Asking villages to pay royalties for kindergarteners singing at Christmas parties and Mother’s Day celebrations is obviously something that doesn’t earn you much sympathy – especially when it’s folk songs with no known authors that the children are singing.
Not all the criticism is justified. The protection of musicians’ rights is important, especially in a country that is not able to generate much revenue for its artists. The current legislation may have its flaws but the general principles have their logic.
Small children are cute, but they too have to be regulated. Just think of all the corporations and politicians that use them for promotion. And some of the municipalities involved in the current debate probably did not do all their paperwork right.
It is also true that the state collects much more money, often with greater arrogance, and uses it much less wisely and only rarely suffers this much disdain.

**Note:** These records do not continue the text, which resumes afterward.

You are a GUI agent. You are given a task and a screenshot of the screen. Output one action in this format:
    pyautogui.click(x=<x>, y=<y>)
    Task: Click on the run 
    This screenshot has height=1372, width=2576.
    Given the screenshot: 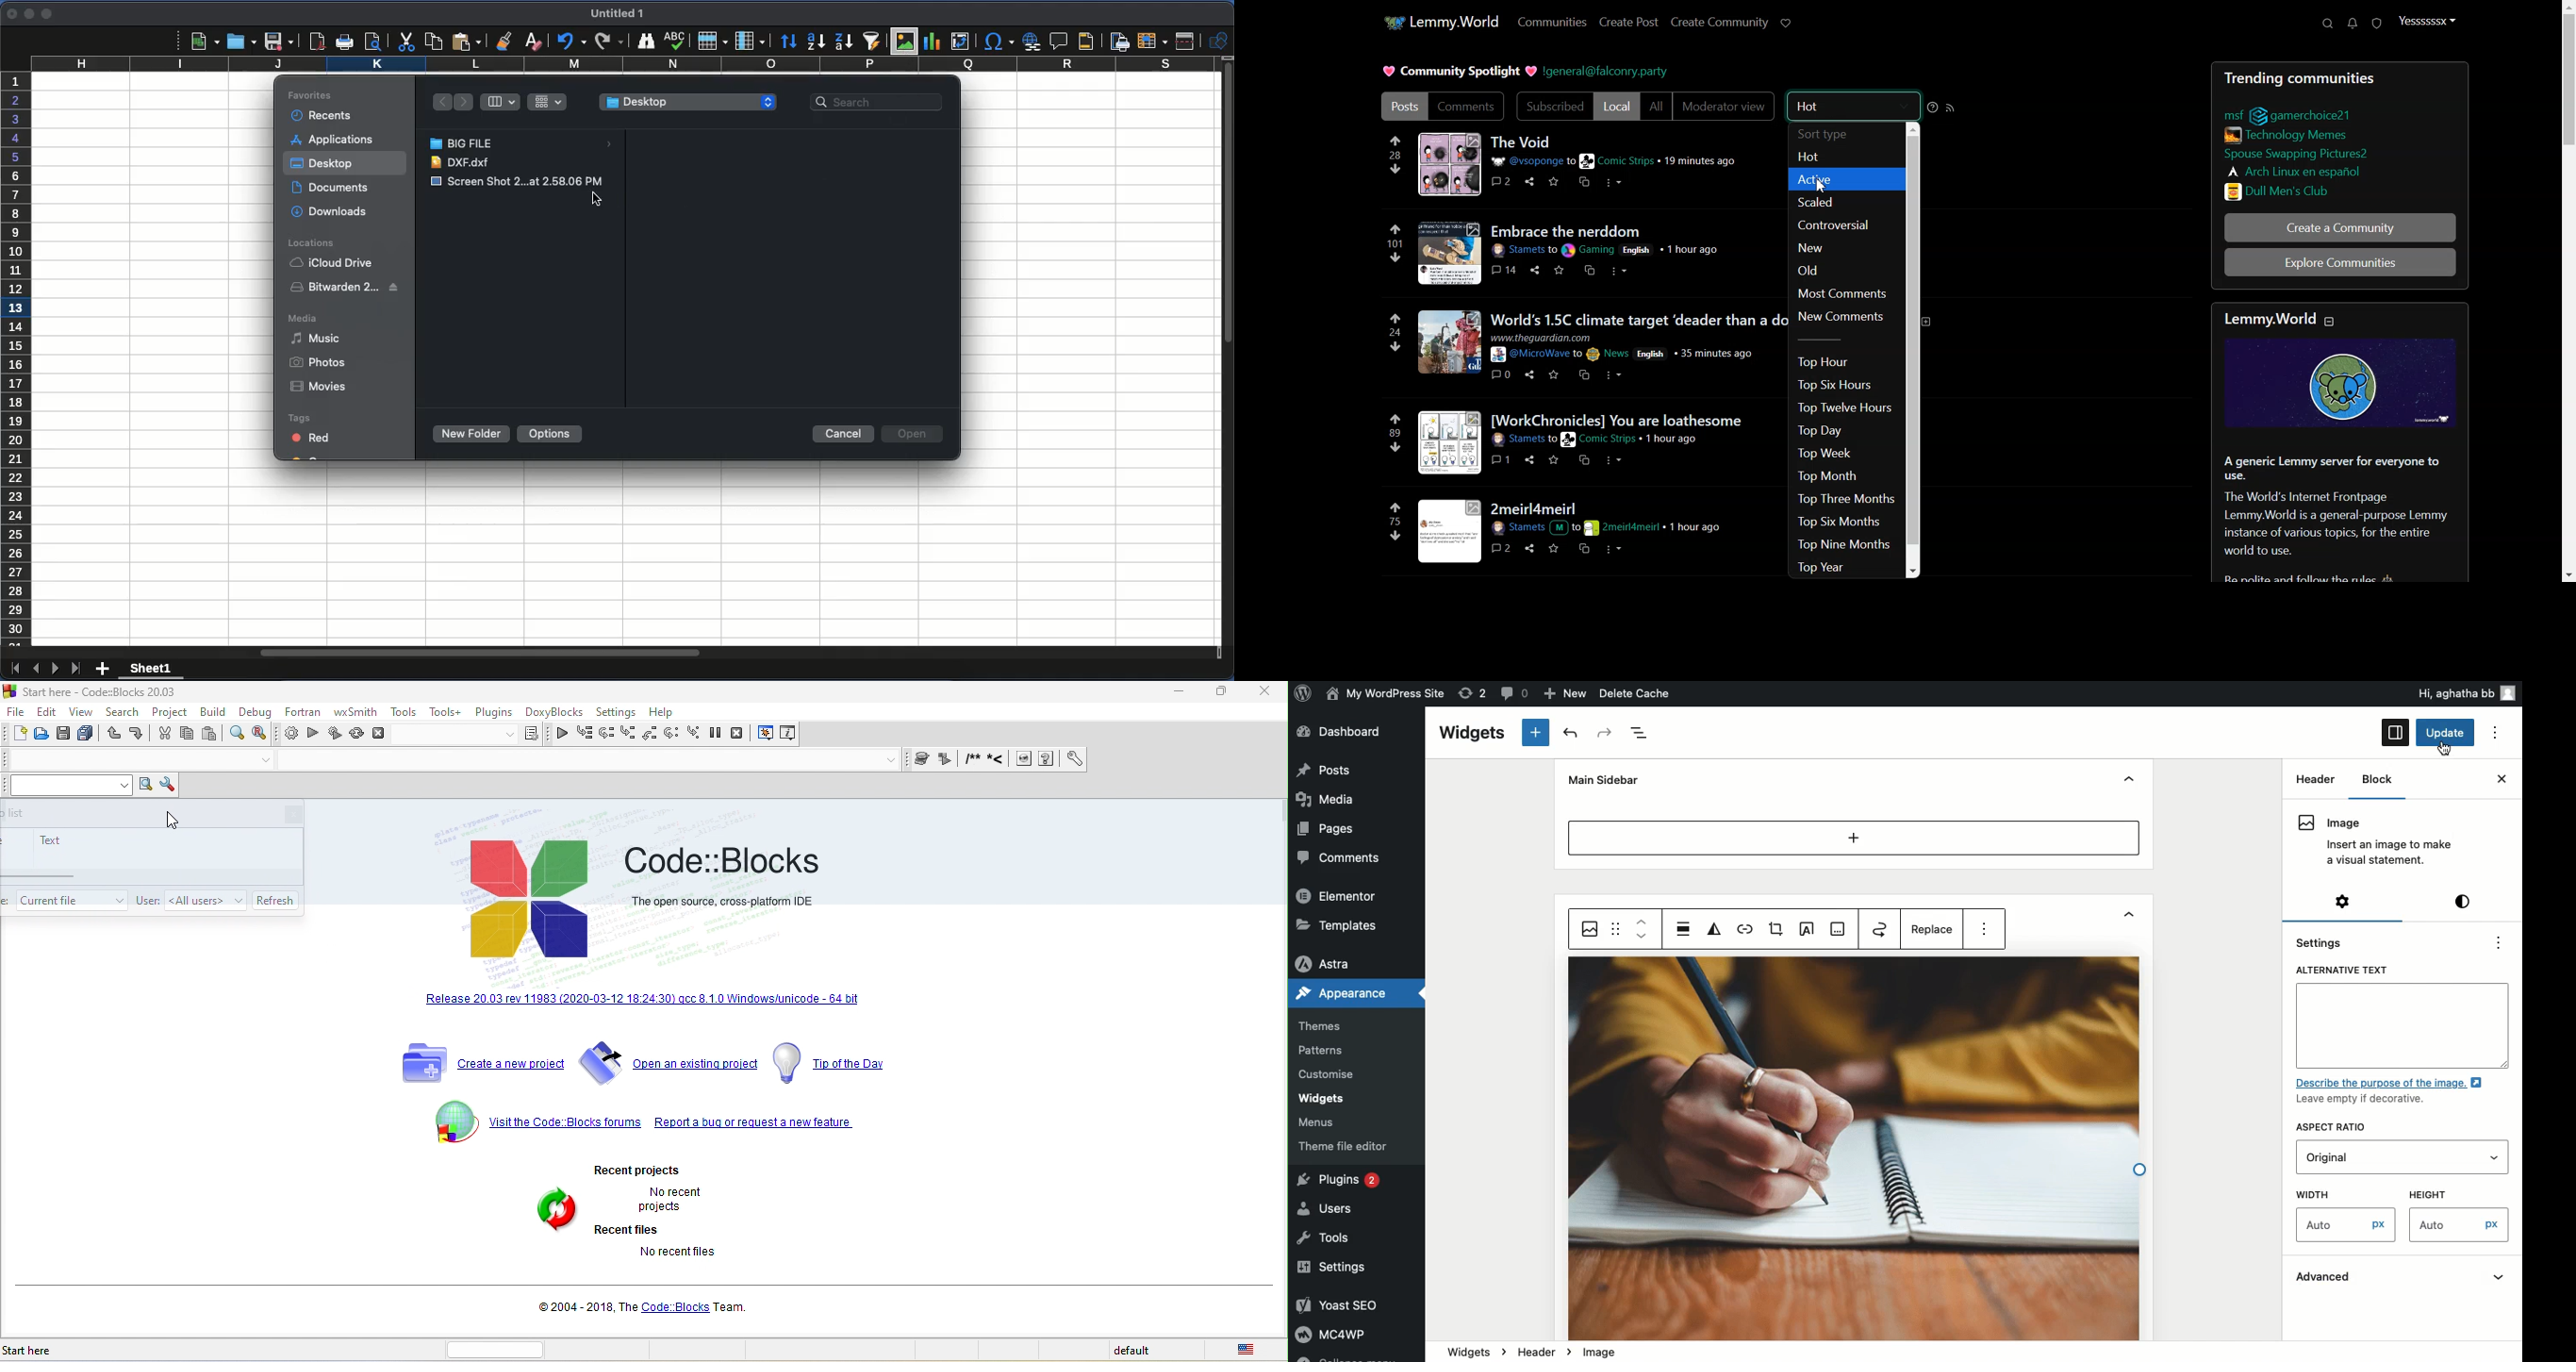 What is the action you would take?
    pyautogui.click(x=313, y=735)
    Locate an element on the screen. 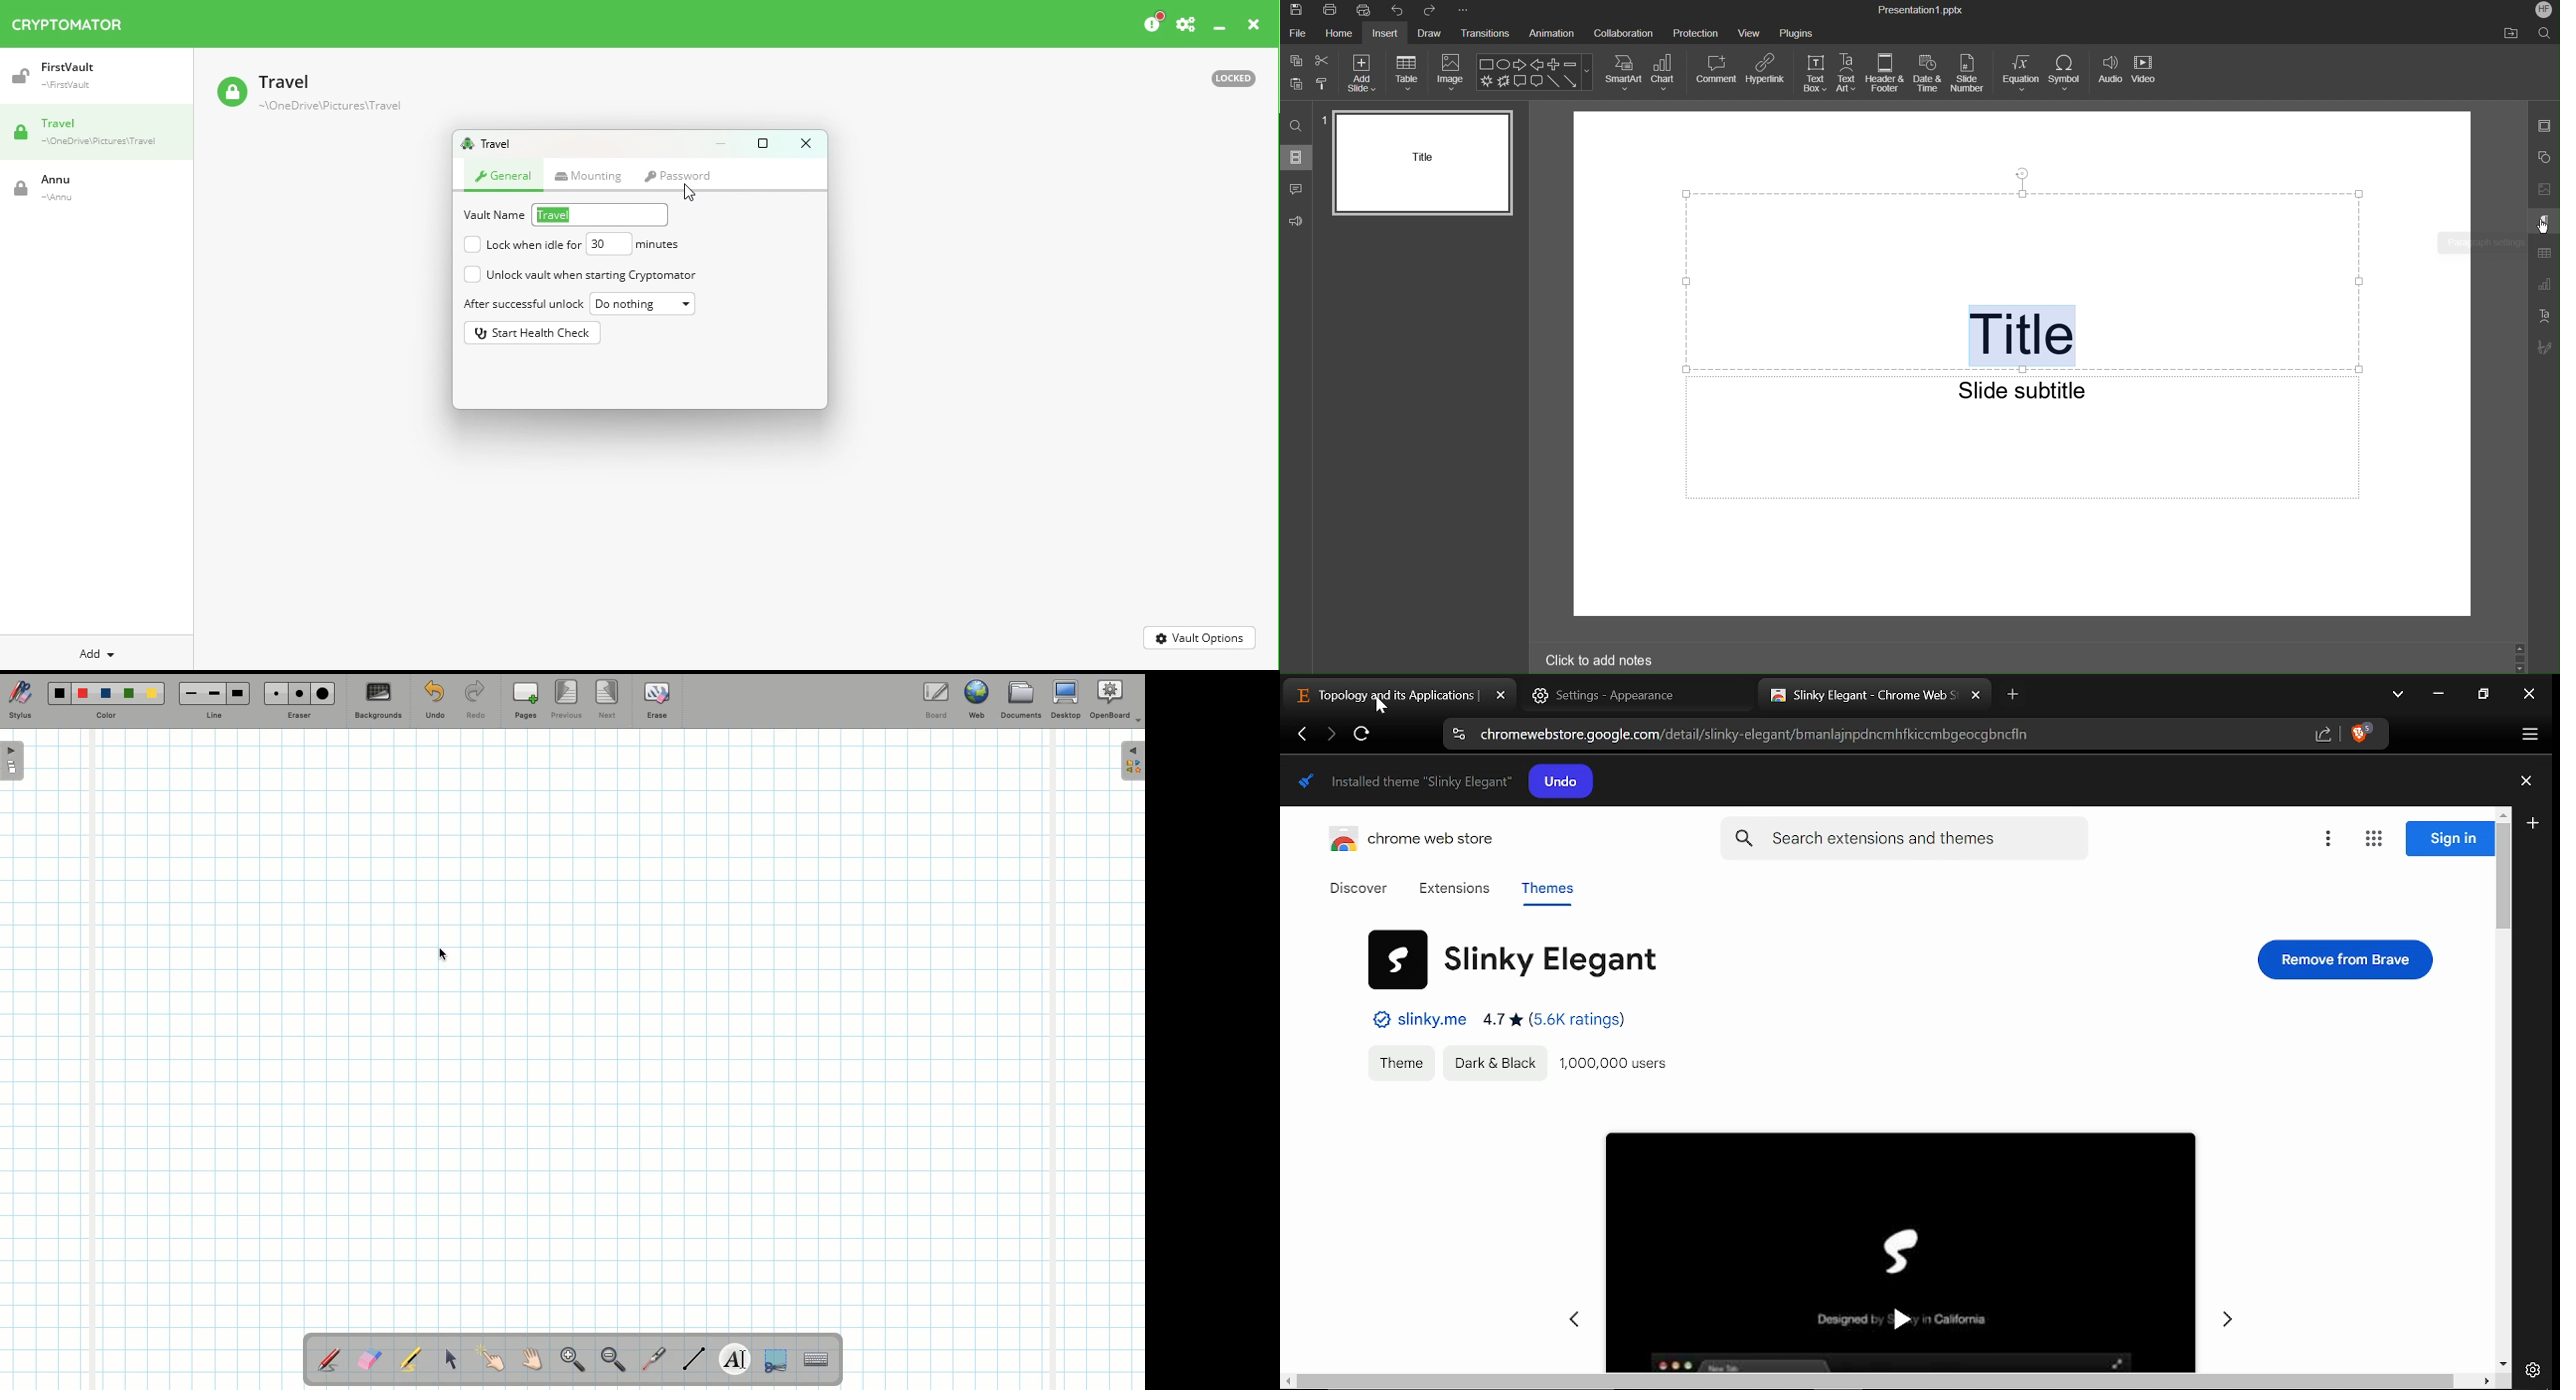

Nonetheless, the PR disaster for SOZA is deserved. SOZA’s rules lack transparency in how much it is to be paid and how much it distributes to artists. It rarely listens to the cries of organisers who give room to alternative artists, make little or no money, and still have to pay.
And as the recent outcries illustrate, the organisation tends to go over the line by asking for money even when they have no right to do so. And also by trying to trick people into thinking SOZA has a right to issue fines.
The recently deceased Robin Gibb of the Bee Gees, who also was president of the International Confederation of Societies of Authors and Composers, may have been right that we are “living in a world of fools”.
But if you treat people that way, you cannot be surprised when their love for you is not too deep.